#### LISTED RECORDS

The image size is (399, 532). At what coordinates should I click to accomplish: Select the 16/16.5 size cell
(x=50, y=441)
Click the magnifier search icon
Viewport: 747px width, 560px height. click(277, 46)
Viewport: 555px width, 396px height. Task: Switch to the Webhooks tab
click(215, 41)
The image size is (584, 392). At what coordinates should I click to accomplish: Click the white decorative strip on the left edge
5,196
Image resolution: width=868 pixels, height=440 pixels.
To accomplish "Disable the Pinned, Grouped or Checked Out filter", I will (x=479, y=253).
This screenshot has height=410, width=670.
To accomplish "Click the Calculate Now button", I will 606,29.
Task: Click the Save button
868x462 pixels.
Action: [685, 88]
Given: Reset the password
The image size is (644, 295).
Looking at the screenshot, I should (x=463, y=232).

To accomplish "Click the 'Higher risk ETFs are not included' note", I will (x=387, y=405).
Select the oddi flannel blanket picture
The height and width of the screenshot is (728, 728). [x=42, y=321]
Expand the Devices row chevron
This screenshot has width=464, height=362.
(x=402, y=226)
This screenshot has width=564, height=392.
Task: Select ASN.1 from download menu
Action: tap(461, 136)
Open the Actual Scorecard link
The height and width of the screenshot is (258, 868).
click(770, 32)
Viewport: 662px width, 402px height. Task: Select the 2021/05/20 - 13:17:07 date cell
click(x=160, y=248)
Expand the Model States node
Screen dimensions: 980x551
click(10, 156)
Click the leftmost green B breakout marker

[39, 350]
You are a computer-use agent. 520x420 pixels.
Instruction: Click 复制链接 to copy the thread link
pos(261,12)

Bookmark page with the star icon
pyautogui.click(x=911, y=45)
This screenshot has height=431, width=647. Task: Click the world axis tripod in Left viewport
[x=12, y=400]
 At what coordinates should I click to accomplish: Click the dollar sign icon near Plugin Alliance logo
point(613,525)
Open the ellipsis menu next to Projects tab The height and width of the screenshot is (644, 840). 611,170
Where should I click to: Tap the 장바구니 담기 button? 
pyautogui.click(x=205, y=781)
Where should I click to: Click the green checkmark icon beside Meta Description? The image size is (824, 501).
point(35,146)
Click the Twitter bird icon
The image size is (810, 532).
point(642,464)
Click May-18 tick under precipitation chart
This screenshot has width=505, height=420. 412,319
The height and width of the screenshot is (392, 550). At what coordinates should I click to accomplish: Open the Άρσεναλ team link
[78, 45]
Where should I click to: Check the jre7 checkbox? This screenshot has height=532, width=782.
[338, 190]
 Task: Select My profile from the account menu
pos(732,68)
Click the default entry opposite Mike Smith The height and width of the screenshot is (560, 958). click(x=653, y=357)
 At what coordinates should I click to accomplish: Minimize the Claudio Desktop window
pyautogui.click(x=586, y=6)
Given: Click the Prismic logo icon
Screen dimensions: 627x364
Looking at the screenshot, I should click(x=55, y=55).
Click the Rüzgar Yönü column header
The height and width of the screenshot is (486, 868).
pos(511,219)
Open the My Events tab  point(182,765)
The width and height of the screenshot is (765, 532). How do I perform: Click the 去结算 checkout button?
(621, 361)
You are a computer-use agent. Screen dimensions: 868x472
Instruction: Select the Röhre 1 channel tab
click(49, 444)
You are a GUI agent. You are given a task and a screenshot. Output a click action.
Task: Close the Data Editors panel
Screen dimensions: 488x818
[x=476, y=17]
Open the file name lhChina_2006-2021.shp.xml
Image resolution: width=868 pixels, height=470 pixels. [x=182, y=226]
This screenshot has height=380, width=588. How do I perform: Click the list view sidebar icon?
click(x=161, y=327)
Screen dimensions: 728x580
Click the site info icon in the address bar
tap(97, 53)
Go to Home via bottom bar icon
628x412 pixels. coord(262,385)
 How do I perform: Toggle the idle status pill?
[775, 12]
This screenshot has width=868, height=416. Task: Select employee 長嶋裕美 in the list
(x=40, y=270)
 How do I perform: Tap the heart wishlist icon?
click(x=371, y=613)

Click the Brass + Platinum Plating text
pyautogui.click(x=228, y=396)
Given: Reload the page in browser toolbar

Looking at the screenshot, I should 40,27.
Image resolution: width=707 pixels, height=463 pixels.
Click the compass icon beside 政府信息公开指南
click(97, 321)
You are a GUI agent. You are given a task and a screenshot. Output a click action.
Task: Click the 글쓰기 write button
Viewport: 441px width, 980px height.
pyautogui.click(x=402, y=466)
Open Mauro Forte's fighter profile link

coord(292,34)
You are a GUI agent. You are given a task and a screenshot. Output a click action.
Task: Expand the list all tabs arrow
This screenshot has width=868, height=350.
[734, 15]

########

## GOAL OF THE EXERCISE
From the entries, copy out each line containing the word "computer".

## PROBLEM SOLUTION
You are a computer-use agent. 520x420 pixels.
You are a computer-use agent. Screen dimensions: 868x472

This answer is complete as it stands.